◆ Exercise set:
1 - According to the piece on the Maldives' corals, what is the title of the UN report released in Berlin?
2 - Copy the stretch of the Maldives coral piece from "But while the" through "received little press." word for word.

◆ Supplied passage:

________________

One minute to midnight for Maldives' corals
From the air, the Maldives is a breath-taking vision to behold. White sand islands encircled by cerulean lagoons lie scattered in the navy sea. Delve beneath its turquoise waters and it is equally spectacular. A panoply of psychedelic fish, honeycomb moray eels, violet soldierfish and orange-striped triggerfish to name a few, flit among a treasure trove of coral.
But while the Maldives has grabbed headlines world over for being one of the most vulnerable countries to climate change, fated to disappear beneath the waves if sea levels continue to rise, its underwater Shangri-La has received little press.
If the experts are right, however, the Maldives’ coral reefs are in terminal decline. A UN report entitled The Economics of Ecosystems and Biodiversity released last week in Berlin, stated the world’s coral infrastructure and accompanying biodiversity would be the first ecosystem to go due to climbing greenhouse gases.
BedrockThe message is critical; the reality is grim. “Corals are the foundation of the whole ecosystem, the building blocks of the reef itself,” said Guy Stevens, a British marine biologist at Four Seasons resort. “If the reef went, the Maldives would cease to exist, the islands themselves would be eroded and washed away. Without them, there’s nothing.”

________________

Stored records

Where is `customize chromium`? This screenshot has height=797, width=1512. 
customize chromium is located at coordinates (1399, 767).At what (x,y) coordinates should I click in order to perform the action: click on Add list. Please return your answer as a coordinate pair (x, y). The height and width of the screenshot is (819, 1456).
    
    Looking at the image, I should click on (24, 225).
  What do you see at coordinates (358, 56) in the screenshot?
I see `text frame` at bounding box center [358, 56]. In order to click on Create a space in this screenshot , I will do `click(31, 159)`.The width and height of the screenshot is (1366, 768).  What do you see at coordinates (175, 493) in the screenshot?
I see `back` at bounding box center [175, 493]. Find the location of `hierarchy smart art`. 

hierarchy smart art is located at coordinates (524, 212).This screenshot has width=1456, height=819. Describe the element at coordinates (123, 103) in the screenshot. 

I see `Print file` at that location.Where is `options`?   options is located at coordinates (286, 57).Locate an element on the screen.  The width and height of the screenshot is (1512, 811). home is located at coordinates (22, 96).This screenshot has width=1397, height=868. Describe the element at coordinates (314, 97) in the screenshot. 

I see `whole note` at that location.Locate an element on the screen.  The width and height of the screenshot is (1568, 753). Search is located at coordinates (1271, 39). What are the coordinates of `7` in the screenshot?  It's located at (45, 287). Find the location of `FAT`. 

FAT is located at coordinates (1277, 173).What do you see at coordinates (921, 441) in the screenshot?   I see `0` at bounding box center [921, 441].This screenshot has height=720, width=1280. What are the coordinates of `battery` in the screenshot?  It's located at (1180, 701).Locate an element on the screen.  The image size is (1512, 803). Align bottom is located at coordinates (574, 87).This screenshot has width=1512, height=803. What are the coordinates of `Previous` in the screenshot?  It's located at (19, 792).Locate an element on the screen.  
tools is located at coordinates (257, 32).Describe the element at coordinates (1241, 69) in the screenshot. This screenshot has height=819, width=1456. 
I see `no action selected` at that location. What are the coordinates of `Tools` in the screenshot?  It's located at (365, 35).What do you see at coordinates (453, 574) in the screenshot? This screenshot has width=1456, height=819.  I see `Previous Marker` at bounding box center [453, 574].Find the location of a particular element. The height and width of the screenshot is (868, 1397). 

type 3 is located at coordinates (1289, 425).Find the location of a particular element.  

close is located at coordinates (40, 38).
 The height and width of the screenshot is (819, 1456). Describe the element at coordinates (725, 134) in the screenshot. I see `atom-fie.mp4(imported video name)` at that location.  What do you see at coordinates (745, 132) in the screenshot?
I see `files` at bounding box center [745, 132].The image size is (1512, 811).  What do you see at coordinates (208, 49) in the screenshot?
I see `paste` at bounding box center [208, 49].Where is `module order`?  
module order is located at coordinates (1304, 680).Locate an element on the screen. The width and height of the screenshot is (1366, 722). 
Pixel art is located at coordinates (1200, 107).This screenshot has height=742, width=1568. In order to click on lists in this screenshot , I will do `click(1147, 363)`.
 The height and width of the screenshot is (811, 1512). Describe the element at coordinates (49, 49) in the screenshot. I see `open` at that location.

________________

◆ Solutions to the exercise:
1 - The Economics of Ecosystems and Biodiversity

2 -
But while the Maldives has grabbed headlines world over for being one of the most vulnerable countries to climate change, fated to disappear beneath the waves if sea levels continue to rise, its underwater Shangri-La has received little press.